- _Exercise details_:
For each line in the data below that holds "table", return a copy.

(Stored data entries)
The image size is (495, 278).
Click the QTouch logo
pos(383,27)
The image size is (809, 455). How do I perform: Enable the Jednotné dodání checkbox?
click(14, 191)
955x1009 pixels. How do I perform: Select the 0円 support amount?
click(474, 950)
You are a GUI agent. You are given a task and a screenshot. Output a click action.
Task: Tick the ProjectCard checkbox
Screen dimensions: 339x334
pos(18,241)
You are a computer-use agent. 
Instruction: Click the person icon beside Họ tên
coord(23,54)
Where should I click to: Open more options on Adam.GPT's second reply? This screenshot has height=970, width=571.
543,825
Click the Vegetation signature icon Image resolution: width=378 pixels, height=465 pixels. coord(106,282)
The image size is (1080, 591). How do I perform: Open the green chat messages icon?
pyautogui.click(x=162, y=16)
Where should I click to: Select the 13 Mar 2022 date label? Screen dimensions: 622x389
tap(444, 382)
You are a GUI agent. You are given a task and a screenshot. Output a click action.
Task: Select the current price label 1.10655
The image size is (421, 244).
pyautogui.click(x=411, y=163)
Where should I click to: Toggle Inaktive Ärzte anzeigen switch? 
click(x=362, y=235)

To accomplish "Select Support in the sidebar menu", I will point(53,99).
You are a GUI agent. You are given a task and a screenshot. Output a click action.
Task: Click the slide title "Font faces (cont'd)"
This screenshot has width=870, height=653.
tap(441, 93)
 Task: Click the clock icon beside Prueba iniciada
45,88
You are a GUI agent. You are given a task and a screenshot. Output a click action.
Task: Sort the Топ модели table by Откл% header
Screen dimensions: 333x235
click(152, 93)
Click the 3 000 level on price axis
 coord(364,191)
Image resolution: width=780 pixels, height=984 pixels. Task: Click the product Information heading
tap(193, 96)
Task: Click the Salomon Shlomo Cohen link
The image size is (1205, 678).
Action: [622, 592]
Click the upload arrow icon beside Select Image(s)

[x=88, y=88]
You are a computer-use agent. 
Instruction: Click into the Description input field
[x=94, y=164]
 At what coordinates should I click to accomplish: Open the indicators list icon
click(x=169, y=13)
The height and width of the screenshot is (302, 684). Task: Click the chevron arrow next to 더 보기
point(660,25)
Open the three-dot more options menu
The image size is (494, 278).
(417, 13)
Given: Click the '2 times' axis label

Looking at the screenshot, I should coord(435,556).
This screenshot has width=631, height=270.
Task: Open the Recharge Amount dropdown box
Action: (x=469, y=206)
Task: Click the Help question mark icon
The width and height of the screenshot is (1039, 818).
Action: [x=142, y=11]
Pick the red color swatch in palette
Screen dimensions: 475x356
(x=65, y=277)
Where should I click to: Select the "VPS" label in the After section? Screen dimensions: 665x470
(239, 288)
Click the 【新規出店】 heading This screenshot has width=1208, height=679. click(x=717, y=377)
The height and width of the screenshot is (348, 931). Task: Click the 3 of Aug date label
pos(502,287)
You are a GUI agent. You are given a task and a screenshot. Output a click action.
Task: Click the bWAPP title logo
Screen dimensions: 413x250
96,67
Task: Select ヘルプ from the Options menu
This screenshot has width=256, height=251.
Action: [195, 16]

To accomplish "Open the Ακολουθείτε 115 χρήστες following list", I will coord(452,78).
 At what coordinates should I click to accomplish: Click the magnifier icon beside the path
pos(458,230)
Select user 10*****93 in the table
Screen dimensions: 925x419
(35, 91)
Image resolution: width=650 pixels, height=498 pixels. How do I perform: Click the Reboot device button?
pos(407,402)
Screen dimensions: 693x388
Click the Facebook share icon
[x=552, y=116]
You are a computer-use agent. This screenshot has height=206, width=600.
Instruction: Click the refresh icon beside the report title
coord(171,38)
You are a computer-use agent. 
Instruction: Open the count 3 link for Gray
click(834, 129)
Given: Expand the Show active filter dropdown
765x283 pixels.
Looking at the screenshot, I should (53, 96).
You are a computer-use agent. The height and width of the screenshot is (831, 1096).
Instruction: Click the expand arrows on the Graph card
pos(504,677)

- _Expected answer_:
Task: Sort the Топ модели table by Откл% header
Select user 10*****93 in the table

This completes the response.